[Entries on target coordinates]
----
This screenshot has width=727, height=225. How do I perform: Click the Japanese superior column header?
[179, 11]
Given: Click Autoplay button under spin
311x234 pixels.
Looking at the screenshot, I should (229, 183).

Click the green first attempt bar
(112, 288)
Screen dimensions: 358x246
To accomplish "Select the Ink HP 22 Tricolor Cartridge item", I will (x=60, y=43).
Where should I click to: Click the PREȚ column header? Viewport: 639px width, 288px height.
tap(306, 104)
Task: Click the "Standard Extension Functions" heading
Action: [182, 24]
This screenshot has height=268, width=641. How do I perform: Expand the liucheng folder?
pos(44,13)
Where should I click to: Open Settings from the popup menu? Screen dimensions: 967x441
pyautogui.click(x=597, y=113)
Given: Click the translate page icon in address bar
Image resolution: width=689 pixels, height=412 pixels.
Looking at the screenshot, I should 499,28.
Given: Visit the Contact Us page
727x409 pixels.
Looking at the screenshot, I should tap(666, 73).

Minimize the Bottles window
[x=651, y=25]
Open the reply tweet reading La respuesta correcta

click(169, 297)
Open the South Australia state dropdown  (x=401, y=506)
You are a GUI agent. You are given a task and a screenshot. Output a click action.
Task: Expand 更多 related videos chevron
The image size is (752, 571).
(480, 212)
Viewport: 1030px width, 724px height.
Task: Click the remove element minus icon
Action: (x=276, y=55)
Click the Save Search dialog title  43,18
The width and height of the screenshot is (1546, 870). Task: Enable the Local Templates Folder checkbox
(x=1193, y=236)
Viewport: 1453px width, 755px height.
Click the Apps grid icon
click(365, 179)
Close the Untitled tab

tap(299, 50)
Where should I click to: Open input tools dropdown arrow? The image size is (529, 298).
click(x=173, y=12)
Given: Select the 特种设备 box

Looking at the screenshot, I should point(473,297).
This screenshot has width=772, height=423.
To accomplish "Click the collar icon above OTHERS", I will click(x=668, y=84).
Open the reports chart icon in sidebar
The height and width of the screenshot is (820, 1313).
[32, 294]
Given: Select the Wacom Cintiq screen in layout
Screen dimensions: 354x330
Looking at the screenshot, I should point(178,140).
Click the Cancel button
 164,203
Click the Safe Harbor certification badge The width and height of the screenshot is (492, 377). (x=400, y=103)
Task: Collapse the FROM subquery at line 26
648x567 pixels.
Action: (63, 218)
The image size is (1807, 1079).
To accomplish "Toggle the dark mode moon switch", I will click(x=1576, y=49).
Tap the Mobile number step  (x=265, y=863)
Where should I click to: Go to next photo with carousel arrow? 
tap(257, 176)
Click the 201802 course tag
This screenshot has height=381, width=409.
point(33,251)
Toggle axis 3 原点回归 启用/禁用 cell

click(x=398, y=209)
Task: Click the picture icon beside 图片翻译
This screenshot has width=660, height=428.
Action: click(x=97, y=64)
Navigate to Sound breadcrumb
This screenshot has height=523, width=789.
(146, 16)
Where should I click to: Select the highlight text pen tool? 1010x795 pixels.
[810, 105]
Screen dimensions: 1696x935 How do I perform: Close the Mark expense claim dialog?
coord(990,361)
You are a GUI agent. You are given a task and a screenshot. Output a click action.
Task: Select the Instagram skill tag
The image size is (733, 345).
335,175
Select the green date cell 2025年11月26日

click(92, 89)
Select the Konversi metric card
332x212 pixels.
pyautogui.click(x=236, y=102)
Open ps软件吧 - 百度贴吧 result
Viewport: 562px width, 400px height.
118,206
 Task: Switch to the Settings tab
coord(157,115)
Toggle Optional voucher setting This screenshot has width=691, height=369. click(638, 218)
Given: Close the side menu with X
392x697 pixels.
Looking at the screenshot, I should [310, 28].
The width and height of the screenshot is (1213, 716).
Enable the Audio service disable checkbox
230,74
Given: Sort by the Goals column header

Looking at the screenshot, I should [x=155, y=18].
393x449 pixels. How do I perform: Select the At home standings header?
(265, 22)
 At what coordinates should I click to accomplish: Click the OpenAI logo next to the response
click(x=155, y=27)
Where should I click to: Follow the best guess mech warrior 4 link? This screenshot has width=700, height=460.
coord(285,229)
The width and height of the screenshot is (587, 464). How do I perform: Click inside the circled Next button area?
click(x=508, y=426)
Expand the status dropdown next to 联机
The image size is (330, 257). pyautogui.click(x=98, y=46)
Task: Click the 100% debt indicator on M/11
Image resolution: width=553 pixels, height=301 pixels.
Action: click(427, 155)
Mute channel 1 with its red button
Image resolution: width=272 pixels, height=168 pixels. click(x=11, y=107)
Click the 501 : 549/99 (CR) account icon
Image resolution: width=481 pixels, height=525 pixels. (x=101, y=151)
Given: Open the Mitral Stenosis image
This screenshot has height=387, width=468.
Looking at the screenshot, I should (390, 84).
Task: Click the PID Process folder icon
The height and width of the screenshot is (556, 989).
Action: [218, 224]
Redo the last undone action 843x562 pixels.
----
Could you convert every line of the items above into a JSON list of strings, with one string per line and blank lines left out?

*TASK SOLUTION*:
[
  "This screenshot has width=727, height=225. How do I perform: Click the Japanese superior column header?",
  "[179, 11]",
  "Given: Click Autoplay button under spin",
  "311x234 pixels.",
  "Looking at the screenshot, I should (229, 183).",
  "Click the green first attempt bar",
  "(112, 288)",
  "Screen dimensions: 358x246",
  "To accomplish \"Select the Ink HP 22 Tricolor Cartridge item\", I will (x=60, y=43).",
  "Where should I click to: Click the PREȚ column header? Viewport: 639px width, 288px height.",
  "tap(306, 104)",
  "Task: Click the \"Standard Extension Functions\" heading",
  "Action: [182, 24]",
  "This screenshot has height=268, width=641. How do I perform: Expand the liucheng folder?",
  "pos(44,13)",
  "Where should I click to: Open Settings from the popup menu? Screen dimensions: 967x441",
  "pyautogui.click(x=597, y=113)",
  "Given: Click the translate page icon in address bar",
  "Image resolution: width=689 pixels, height=412 pixels.",
  "Looking at the screenshot, I should 499,28.",
  "Given: Visit the Contact Us page",
  "727x409 pixels.",
  "Looking at the screenshot, I should tap(666, 73).",
  "Minimize the Bottles window",
  "[x=651, y=25]",
  "Open the reply tweet reading La respuesta correcta",
  "click(169, 297)",
  "Open the South Australia state dropdown  (x=401, y=506)",
  "You are a GUI agent. You are given a task and a screenshot. Output a click action.",
  "Task: Expand 更多 related videos chevron",
  "The image size is (752, 571).",
  "(480, 212)",
  "Viewport: 1030px width, 724px height.",
  "Task: Click the remove element minus icon",
  "Action: (x=276, y=55)",
  "Click the Save Search dialog title  43,18",
  "The width and height of the screenshot is (1546, 870). Task: Enable the Local Templates Folder checkbox",
  "(x=1193, y=236)",
  "Viewport: 1453px width, 755px height.",
  "Click the Apps grid icon",
  "click(365, 179)",
  "Close the Untitled tab",
  "tap(299, 50)",
  "Where should I click to: Open input tools dropdown arrow? The image size is (529, 298).",
  "click(x=173, y=12)",
  "Given: Select the 特种设备 box",
  "Looking at the screenshot, I should point(473,297).",
  "This screenshot has width=772, height=423.",
  "To accomplish \"Click the collar icon above OTHERS\", I will click(x=668, y=84).",
  "Open the reports chart icon in sidebar",
  "The height and width of the screenshot is (820, 1313).",
  "[32, 294]",
  "Given: Select the Wacom Cintiq screen in layout",
  "Screen dimensions: 354x330",
  "Looking at the screenshot, I should point(178,140).",
  "Click the Cancel button",
  " 164,203",
  "Click the Safe Harbor certification badge The width and height of the screenshot is (492, 377). (x=400, y=103)",
  "Task: Collapse the FROM subquery at line 26",
  "648x567 pixels.",
  "Action: (63, 218)",
  "The image size is (1807, 1079).",
  "To accomplish \"Toggle the dark mode moon switch\", I will click(x=1576, y=49).",
  "Tap the Mobile number step  (x=265, y=863)",
  "Where should I click to: Go to next photo with carousel arrow? ",
  "tap(257, 176)",
  "Click the 201802 course tag",
  "This screenshot has height=381, width=409.",
  "point(33,251)",
  "Toggle axis 3 原点回归 启用/禁用 cell",
  "click(x=398, y=209)",
  "Task: Click the picture icon beside 图片翻译",
  "This screenshot has width=660, height=428.",
  "Action: click(x=97, y=64)",
  "Navigate to Sound breadcrumb",
  "This screenshot has height=523, width=789.",
  "(146, 16)",
  "Where should I click to: Select the highlight text pen tool? 1010x795 pixels.",
  "[810, 105]",
  "Screen dimensions: 1696x935 How do I perform: Close the Mark expense claim dialog?",
  "coord(990,361)",
  "You are a GUI agent. You are given a task and a screenshot. Output a click action.",
  "Task: Select the Instagram skill tag",
  "The image size is (733, 345).",
  "335,175",
  "Select the green date cell 2025年11月26日",
  "click(92, 89)",
  "Select the Konversi metric card",
  "332x212 pixels.",
  "pyautogui.click(x=236, y=102)",
  "Open ps软件吧 - 百度贴吧 result",
  "Viewport: 562px width, 400px height.",
  "118,206",
  " Task: Switch to the Settings tab",
  "coord(157,115)",
  "Toggle Optional voucher setting This screenshot has width=691, height=369. click(638, 218)",
  "Given: Close the side menu with X",
  "392x697 pixels.",
  "Looking at the screenshot, I should [310, 28].",
  "The width and height of the screenshot is (1213, 716).",
  "Enable the Audio service disable checkbox",
  "230,74",
  "Given: Sort by the Goals column header",
  "Looking at the screenshot, I should [x=155, y=18].",
  "393x449 pixels. How do I perform: Select the At home standings header?",
  "(265, 22)",
  " At what coordinates should I click to accomplish: Click the OpenAI logo next to the response",
  "click(x=155, y=27)",
  "Where should I click to: Follow the best guess mech warrior 4 link? This screenshot has width=700, height=460.",
  "coord(285,229)",
  "The width and height of the screenshot is (587, 464). How do I perform: Click inside the circled Next button area?",
  "click(x=508, y=426)",
  "Expand the status dropdown next to 联机",
  "The image size is (330, 257). pyautogui.click(x=98, y=46)",
  "Task: Click the 100% debt indicator on M/11",
  "Image resolution: width=553 pixels, height=301 pixels.",
  "Action: click(427, 155)",
  "Mute channel 1 with its red button",
  "Image resolution: width=272 pixels, height=168 pixels. click(x=11, y=107)",
  "Click the 501 : 549/99 (CR) account icon",
  "Image resolution: width=481 pixels, height=525 pixels. (x=101, y=151)",
  "Given: Open the Mitral Stenosis image",
  "This screenshot has height=387, width=468.",
  "Looking at the screenshot, I should (390, 84).",
  "Task: Click the PID Process folder icon",
  "The height and width of the screenshot is (556, 989).",
  "Action: [218, 224]",
  "Redo the last undone action 843x562 pixels."
]